To determine the working length, a #15 K file (Mani, Japan) was introduced into the canal such that its tip was visible at the apex; working length was determined 1mm short of this length. All canals were cleaned using #15 and #20 K files (Mani, Japan) and then by Mtwo rotary NiTi files (VDW, Germany) with an endodontic motor (NSK, Japan) with slow pull and push brushing motion to the working length as recommended by the manufacturer in the following order: 0.04/10, 0.05/15, 0.06/20, 0.06/25, 0.05/30, 0.04/35. A #10 K file (Mani, Japan) was used after each rotary file for patency and 17% EDTA gel (Calasept, Nordiska Dental) was used as chelator. Root canals were rinsed with 2cc of 1.5% sodium hypochlorite (Rkhshan, Tehran, Iran). Smear layer was removed by rinsing the canals with 5cc of 17% EDTA for one minute followed by a final rinse with saline. The root canals were dried with paper points (Ariadent, Tehran, Iran) and the teeth were randomly divided into four groups of 10 and filled with AH26 sealer (Dentsply DeTrey-Germany) and gutta-percha (Metabiomed, Korea) as follows:Control group: #35 standard gutta-percha (2% taper) as master cone and standard accessory cones were used in cold lateral compaction technique.

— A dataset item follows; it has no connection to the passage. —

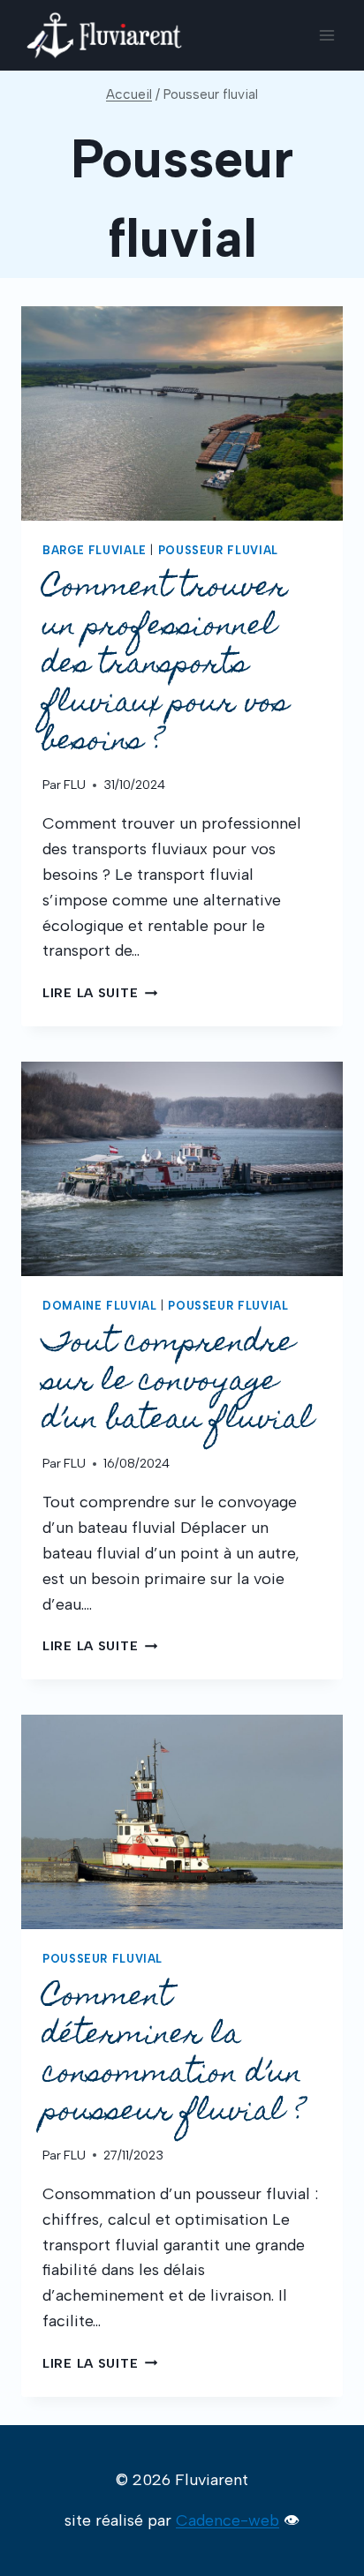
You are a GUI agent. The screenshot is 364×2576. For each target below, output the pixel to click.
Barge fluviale (94, 550)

CLS groups: #35 standard gutta-percha (4% taper) as master cone and standard accessory cones were used in cold lateral compaction technique (cold lateral compaction with standard gutta-percha).CLNS group: #35 standard gutta-percha (4% taper) as master cone and non-standard MF accessory cones were used in cold lateral compaction technique (cold lateral compaction with non-standard gutta-percha).WLS group: #35 standard gutta-percha (2% taper) as master cone and standard accessory cones were used in warm lateral compaction technique (warm lateral compaction with standard gutta-percha).Root canal filling with cold lateral compaction technique was done as follows: Following root canal preparation and drying, a standard gutta-percha cone with 2% taper was used in the control group and with 4% taper in the CLS group to the working length. Apical third of master cone was dipped in sealer and placed into the canal, rotated in counter clockwise fashion and removed. A proper size spreader was also selected based on canal taper to reach 1mm of the working length with master cone in the canal. Accessory cones were placed and cut at the orifice. No pressure was applied for vertical condensation.

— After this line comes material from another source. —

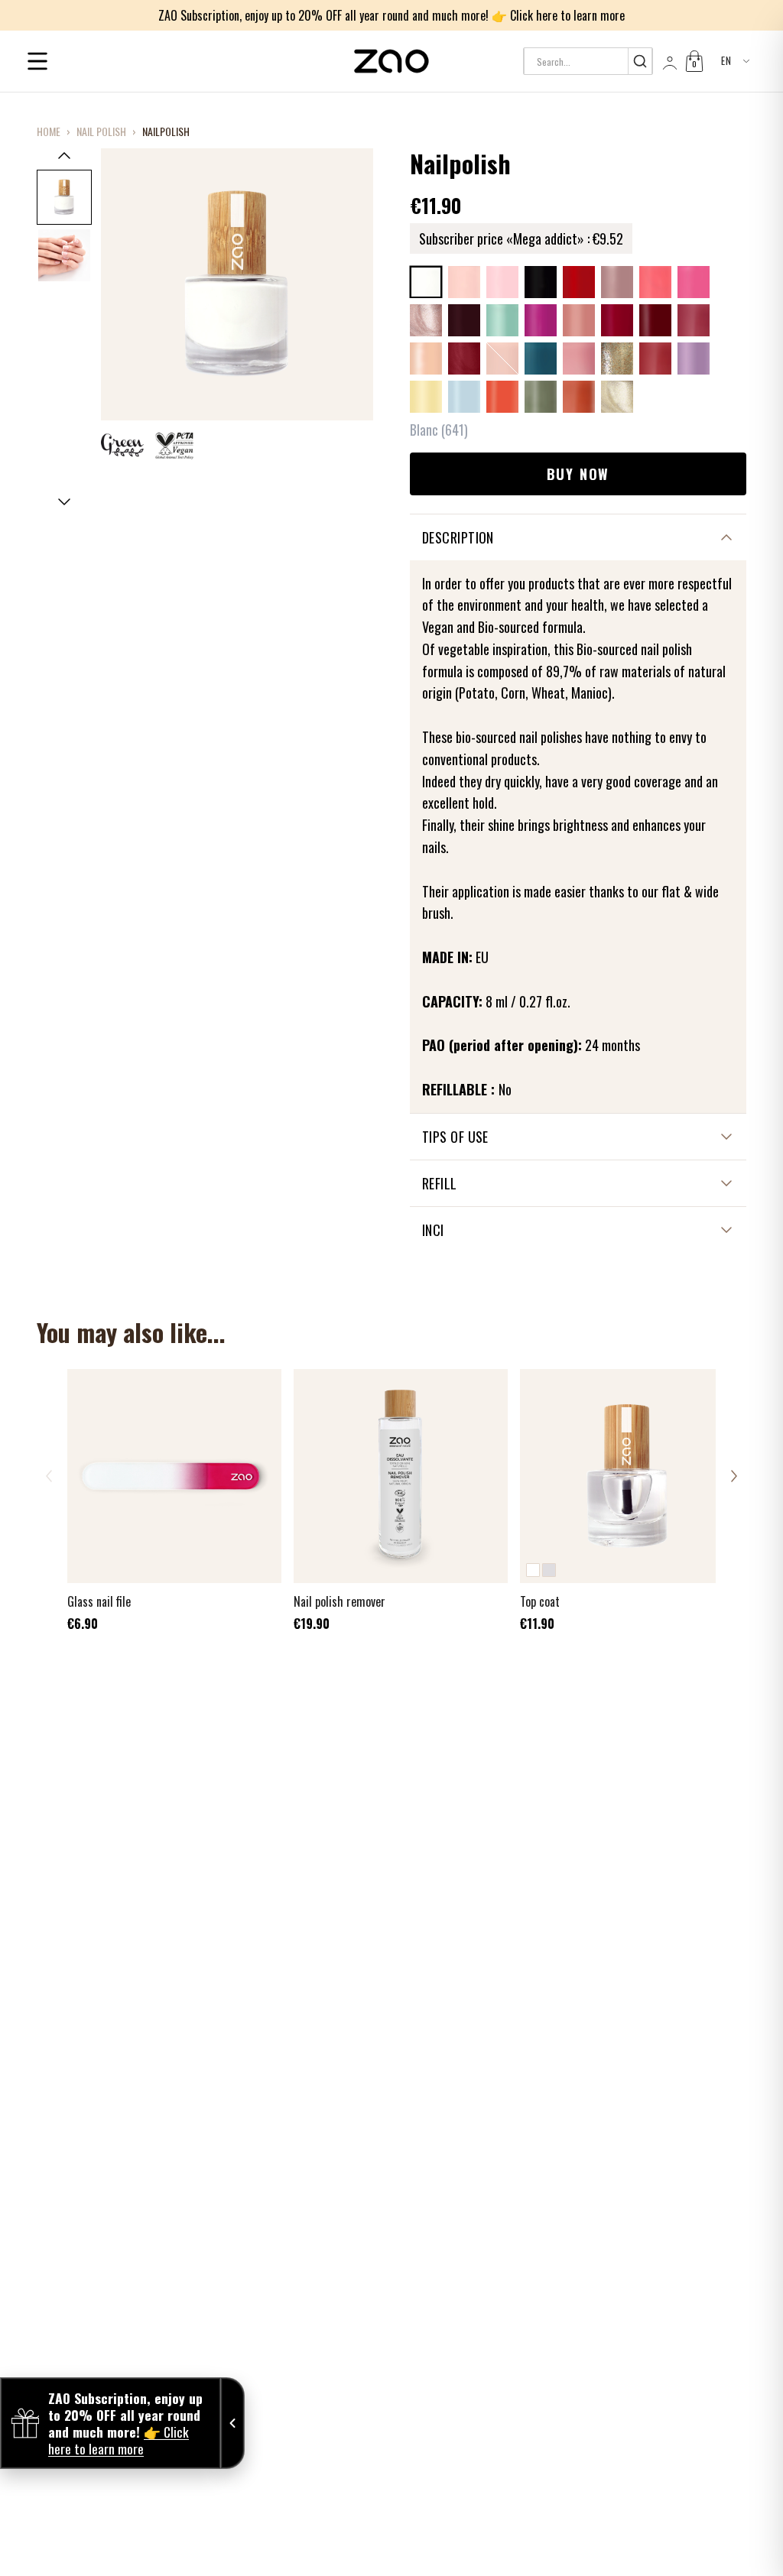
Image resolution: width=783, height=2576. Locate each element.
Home (48, 131)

Cold lateral compaction in CLNS group was the same as in the control and CLS groups with the exception of 4% taper of master cone and selected spreader. Also, non-standard MF accessory cones were used. In WLS group, the same procedures were followed with the exception that after placement of master cone with 4% taper, the thinnest tip of Obtura (E & Q Master Meta Biomed-Korea) that could reach 2-4mm of the apex adjacent to master cone was chosen and inserted as deep as possible into the canal. After removal, #25 finger spreader was placed adjacent to the heated master cone, removed immediately and replaced with an accessory cone with 2% taper. This process was repeated until complete obturation. Time required for obturation of each canal was also calculated from the time of placement of the first gutta-percha to completion of obturation using a chronometer (reported in minutes). A control radiograph was also obtained from the mesiodistal direction to ensure complete obturation.

The teeth were incubated at 37°C and 100% moisture for 14 days for completion of setting of sealer. Using an endodontic motor, root surface was marked at 3, 6 and 9 mm from the apex and the teeth were fixed to IsoMet cutting machine (Buehler IsoMet Low Speed Saw 11-1180) from the coronal part using glue. The roots were sectioned horizontally under copious water. The slices were immersed in sodium hypochlorite solution for one minute to eliminate dentin chips and were then rinsed with 17% EDTA (Calasept Nordiska Dental) for one minute followed by a rinse with water. The slices were photographed at ×40 magnification under a stereomicroscope (SZX9; Olympus, Japan). Photographs were saved in TIF format and assessed in Adobe Photoshop CS6 1301.2 software. In this software, the total surface area of the canal in each section and the percentage of gutta-percha filled area (PGFA) and percentage of sealer-filled area (PSFA) were separately calculated on each image in pixels. The percentage of void areas [total area of section-(PSFA+PGFA)] was also calculated. These values were reported for each section. All measurements were made by an examiner blinded to the group allocation of teeth (Figure 1). The values were recorded in Microsoft Excel 2013.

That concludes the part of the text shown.